Significance. If the empirical claims hold with proper validation, the work could meaningfully advance inference-time control in generative models by enabling flexible, training-free coordination of heterogeneous objectives through Langevin dynamics. The introduction of a differentiable VQA reward and the adaptive policy represent potentially useful technical ideas for multi-objective optimization in diffusion-based generation.
major comments (2)
- [Method (prompt-aware adaptive policy)] The description of the prompt-aware adaptive policy (in the method section) asserts that it resolves objective conflicts and prevents sampling instabilities across heterogeneous rewards, but provides no quantitative analysis of reward trade-offs, trajectory variance, or failure modes on conflicting objectives; this mechanism is load-bearing for the SOTA claim on edit fidelity and compositional alignment.
- [Abstract and Experiments] The abstract and results overview assert SOTA performance on several benchmarks but supply no quantitative metrics, baselines, ablation studies, or error analysis to support the central claim; without these, the effectiveness of the unified rewards and adaptive coordination cannot be verified.
minor comments (2)
- [Abstract] The abstract would be strengthened by including at least one key quantitative result (e.g., a metric improvement) to substantiate the SOTA assertion.
- [Method] Notation for the Langevin dynamics update and reward weighting should be made fully explicit with equations to aid reproducibility.
Simulated Author's Rebuttal
We thank the referee for the constructive feedback on our manuscript. We appreciate the emphasis on strengthening the empirical support for the prompt-aware adaptive policy and the SOTA claims. We address each major comment below and commit to revisions that provide the requested quantitative analysis and clearer experimental presentation.
read point-by-point responses
-
Referee: [Method (prompt-aware adaptive policy)] The description of the prompt-aware adaptive policy (in the method section) asserts that it resolves objective conflicts and prevents sampling instabilities across heterogeneous rewards, but provides no quantitative analysis of reward trade-offs, trajectory variance, or failure modes on conflicting objectives; this mechanism is load-bearing for the SOTA claim on edit fidelity and compositional alignment.

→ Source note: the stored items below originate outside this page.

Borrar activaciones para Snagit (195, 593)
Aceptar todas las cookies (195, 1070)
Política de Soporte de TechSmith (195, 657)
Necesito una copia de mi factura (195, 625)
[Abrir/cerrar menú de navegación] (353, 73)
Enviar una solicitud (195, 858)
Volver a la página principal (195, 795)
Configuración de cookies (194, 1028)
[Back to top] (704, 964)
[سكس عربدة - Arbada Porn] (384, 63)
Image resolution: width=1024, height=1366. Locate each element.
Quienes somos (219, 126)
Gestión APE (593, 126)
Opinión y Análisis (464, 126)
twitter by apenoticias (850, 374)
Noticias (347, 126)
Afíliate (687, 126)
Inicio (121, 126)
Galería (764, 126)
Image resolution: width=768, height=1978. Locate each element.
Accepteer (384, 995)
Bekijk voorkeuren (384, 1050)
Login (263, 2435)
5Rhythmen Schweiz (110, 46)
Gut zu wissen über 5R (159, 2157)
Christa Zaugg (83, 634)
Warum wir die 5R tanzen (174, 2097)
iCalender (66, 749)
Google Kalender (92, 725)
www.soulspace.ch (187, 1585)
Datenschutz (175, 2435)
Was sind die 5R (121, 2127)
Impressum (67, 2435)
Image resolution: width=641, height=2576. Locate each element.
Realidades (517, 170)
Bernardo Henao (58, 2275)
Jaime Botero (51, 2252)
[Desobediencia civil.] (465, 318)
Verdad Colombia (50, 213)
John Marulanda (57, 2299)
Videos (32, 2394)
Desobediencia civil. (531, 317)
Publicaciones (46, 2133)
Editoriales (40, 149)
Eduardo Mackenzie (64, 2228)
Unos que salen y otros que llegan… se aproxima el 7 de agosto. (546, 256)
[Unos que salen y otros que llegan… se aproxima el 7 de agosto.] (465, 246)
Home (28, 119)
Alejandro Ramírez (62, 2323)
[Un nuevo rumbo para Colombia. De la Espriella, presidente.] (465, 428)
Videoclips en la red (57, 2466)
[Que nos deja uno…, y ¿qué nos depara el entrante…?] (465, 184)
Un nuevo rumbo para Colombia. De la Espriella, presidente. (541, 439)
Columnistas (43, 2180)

Authors: We agree that a dedicated quantitative analysis of the adaptive policy is necessary to substantiate its role in managing heterogeneous rewards. The current manuscript demonstrates the policy's benefits through end-to-end performance on benchmarks but does not isolate metrics such as reward trade-off curves, trajectory variance statistics, or explicit failure cases under conflicting objectives. In the revised version, we will add a new subsection with ablations that report these quantities (e.g., variance in reward gradients and sampling trajectories with/without adaptation, Pareto analysis on conflicting reward pairs, and qualitative/quantitative failure modes). This will directly bolster the SOTA claims on edit fidelity and compositional alignment. revision: yes
-
Referee: [Abstract and Experiments] The abstract and results overview assert SOTA performance on several benchmarks but supply no quantitative metrics, baselines, ablation studies, or error analysis to support the central claim; without these, the effectiveness of the unified rewards and adaptive coordination cannot be verified.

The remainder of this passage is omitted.